В этих песнопениях нет ничего, кроме углубленной молитвенной созерцательности и необыкновенной простоты музыкальной формы, но производить ими впечатление может только тот, кто постиг тайну исполнения. Любимый мой регент знал эту тайну и достигал того, что люди слушали именно эти простые песнопения и заслушивались и предпочитали их всяким другим – сложным и вычурным.
Позже, когда вырос и стал артистом, я понял, что у меня, у маленького, «губа была не дура», – мне нравилось, оказывается, самое трудное, но и самое ценное в исполнении – так называемое sostenuto (т. е. сдержанность). Накричать-то каждый может, это легко. А вот попробуй-ка сдержать голос и темперамент и попытайся создать настроение, не прибегая к приемам ослепления слушателя – к вычурности, к контрастности и прочему. И ты увидишь – как это трудно… Это доступно лишь крупным художникам!
Вспоминая все это, я не могу не упомянуть, как увлекался я исполнением и иных («партесных») произведений нашим архиерейским хором.
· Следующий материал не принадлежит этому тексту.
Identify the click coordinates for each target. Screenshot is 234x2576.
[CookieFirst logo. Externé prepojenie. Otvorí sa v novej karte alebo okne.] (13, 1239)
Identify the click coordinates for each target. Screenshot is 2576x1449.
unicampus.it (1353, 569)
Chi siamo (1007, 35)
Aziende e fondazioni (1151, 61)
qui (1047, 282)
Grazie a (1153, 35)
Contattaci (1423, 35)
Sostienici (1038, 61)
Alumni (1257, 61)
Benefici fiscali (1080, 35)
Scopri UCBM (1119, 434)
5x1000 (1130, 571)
Как я любил, например, и литургию и в ней простейшую из всех Старо-симоновскую Херувимскую, или Херувимскую же Львовского (греческого распева), или тоже Херувимские – так называемую на «Да молчит», или на «Тебе одеющегося светом», или «Милость мира» ярославского распева в переложении Львова. А песнопения Великого поста – «Помощник и покровитель», «Да исправится молитва моя», «Ныне силы небесные» и даже великопостное «Господи, помилуй», «Подай, Господи», и в особенности Страстной седмицы «Аллилуйя», «Се жених грядет в полунощи», «Егда славнии ученицы», «Вечери Твоея тайныя», «Благообразный Иосиф» и другие.
А изумительные напевы нашей, как Ф.И. Шаляпин выразился, «лучшей в мире» панихиды и чина погребения!
Когда хоронили императора Александра III, заупокойные богослужения шли у нас в соборе в продолжение целой недели ежедневно.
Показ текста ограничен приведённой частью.